On Tue, Jul 16, 2013 at 10:20 PM, Brian Kantor Brian@ucsd.edu wrote:
On Tue, Jul 16, 2013 at 09:35:03PM +0300, Heikki Hannikainen wrote:
How about if someone sends an encapsulated 44-to-44 packet to amprgw, and the packet has a destination address in one of the BGP subnets, and the subnet is not in encap database? Would that get routed out from amprgw (unencapsulated), or would it be dropped?

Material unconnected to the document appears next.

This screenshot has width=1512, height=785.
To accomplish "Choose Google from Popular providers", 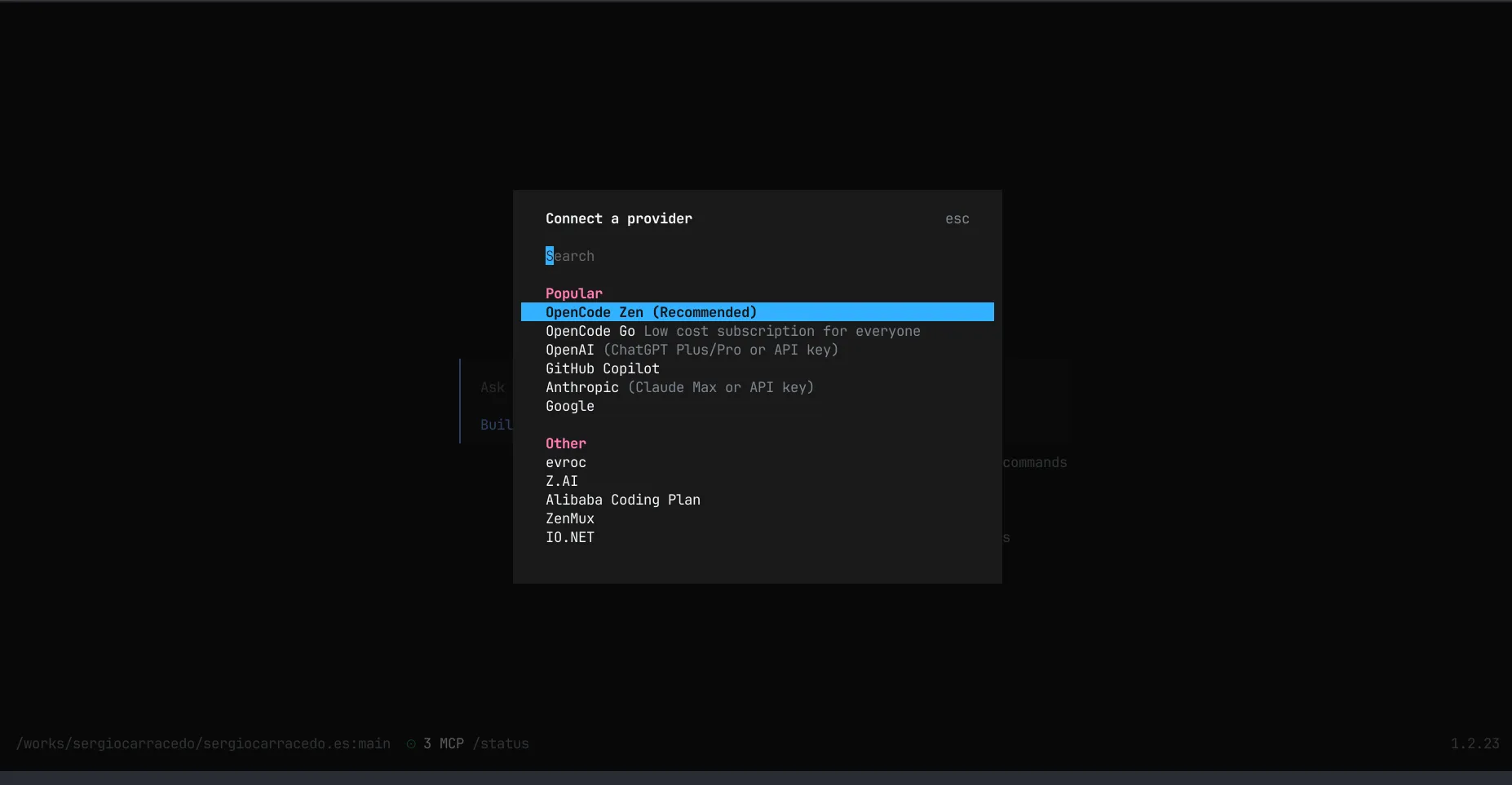I will [569, 406].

It's supposed to get routed out unencapsulated. I haven't tested that to make sure it works.
Tested, does not work:
44.74.128.0/24 is announced using BGP, but it's not in the encap routing table yet. There is an APRS-IS server in that block now (44.74.128.25, fifth.aprs.net, one of rotate.aprs.net core servers - cool, an APRS-IS core server on AMPRNet *and* the Internet at the same time with a single address!).
I manually added an encap route on my amprnet encap gateway, pointed it to amprgw.ucsd.edu. Packets go out towards amprgw, but replies don't come back. Here's the tcpdump -vv output for packet to amprgw and the reply from there:
22:46:44.558642 IP (tos 0x0, ttl 64, id 0, offset 0, flags [DF], proto IPIP (4), length 80) 85.188.1.118 > 169.228.66.251: IP (tos 0x0, ttl 64, id 64699, offset 0, flags [DF], proto TCP (6), length 60) 44.139.39.8.33351 > 44.74.128.25.14501: Flags [S], cksum 0x254d (correct), seq 802450829, win 14400, options [mss 1440,sackOK,TS val 1479217 ecr 0,nop,wscale 2], length 0
22:46:44.757626 IP (tos 0x0, ttl 42, id 49221, offset 0, flags [none], proto IPIP (4), length 76) 169.228.66.251 > 85.188.1.118: IP (tos 0xc0, ttl 254, id 37842, offset 0, flags [none], proto ICMP (1), length 56) 137.110.222.1 > 44.139.39.8: ICMP time exceeded in-transit, length 36 IP (tos 0x0, ttl 1, id 64699, offset 0, flags [DF], proto TCP (6), length 60) 44.139.39.8.33351 > 44.74.128.25.14501: tcp 40
Seems to be a routing loop somewhere over there, 137.110.222.1 probably routes all of 44/8 to amprgw (maybe it has a static route for 44/8 and does not have the full BGP routing table with more specific routes announced elsewhere) and amprgw then gives packet destined to 44.74.128.25 back to 137.110.222.1 since it's not in the encap routing table. Or something along those lines.
And wouldn't it be preferred to have that go directly encapsulated to an encap gateway box at the BGP-enabled site?
I think it should, for network efficiency and robustness. Perhaps we should make that a required part of the network architecture?
That's what I would propose, just to keep the amprnet interconnected.
It'd be counterintuitive if some of the really advanced cool sites, which set up BGP for performance and robustness, would resort back to relying on amprgw for their amprnet traffic.